◆ Work item
The reply should consist of one number, the count of lines below in which the word "view" appears.

[Stored records]
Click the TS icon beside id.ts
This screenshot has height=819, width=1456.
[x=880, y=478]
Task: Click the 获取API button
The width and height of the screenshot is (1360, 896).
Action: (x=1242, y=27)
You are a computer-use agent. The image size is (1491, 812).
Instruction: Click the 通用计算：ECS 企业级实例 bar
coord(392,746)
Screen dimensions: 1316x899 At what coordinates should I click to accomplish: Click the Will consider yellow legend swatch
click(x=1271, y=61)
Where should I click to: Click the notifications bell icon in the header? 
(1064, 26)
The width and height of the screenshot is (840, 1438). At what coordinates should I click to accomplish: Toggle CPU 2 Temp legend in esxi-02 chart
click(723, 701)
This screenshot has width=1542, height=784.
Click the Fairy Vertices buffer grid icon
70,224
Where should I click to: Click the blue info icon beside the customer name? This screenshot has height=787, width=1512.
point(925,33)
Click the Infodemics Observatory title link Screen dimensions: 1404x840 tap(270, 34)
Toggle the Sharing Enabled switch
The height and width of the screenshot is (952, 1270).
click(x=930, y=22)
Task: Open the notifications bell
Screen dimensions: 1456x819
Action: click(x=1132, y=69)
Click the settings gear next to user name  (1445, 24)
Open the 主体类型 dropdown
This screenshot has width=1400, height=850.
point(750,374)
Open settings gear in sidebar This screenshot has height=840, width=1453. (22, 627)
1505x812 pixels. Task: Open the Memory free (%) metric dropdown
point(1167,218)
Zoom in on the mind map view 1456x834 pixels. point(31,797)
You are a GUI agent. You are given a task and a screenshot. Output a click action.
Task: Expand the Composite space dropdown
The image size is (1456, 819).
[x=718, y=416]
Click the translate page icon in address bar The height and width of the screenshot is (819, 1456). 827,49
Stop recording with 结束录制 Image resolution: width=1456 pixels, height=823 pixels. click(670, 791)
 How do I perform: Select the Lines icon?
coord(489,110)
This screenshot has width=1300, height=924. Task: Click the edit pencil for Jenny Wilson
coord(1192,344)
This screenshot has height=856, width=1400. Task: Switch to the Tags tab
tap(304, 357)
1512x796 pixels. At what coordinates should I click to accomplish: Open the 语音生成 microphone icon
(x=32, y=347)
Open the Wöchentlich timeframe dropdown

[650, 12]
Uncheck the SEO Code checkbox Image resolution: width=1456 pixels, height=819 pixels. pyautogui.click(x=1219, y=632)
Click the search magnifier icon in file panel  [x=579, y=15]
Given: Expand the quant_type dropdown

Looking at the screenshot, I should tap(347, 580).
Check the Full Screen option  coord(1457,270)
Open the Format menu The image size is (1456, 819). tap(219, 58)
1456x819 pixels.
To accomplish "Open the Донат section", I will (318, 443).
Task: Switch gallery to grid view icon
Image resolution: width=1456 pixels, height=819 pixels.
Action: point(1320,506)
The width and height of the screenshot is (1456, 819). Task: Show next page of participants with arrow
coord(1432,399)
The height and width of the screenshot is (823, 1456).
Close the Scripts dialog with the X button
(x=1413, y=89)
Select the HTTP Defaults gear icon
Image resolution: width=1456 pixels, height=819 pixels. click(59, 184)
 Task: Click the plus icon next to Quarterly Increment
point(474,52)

◆ Solution to the exercise
2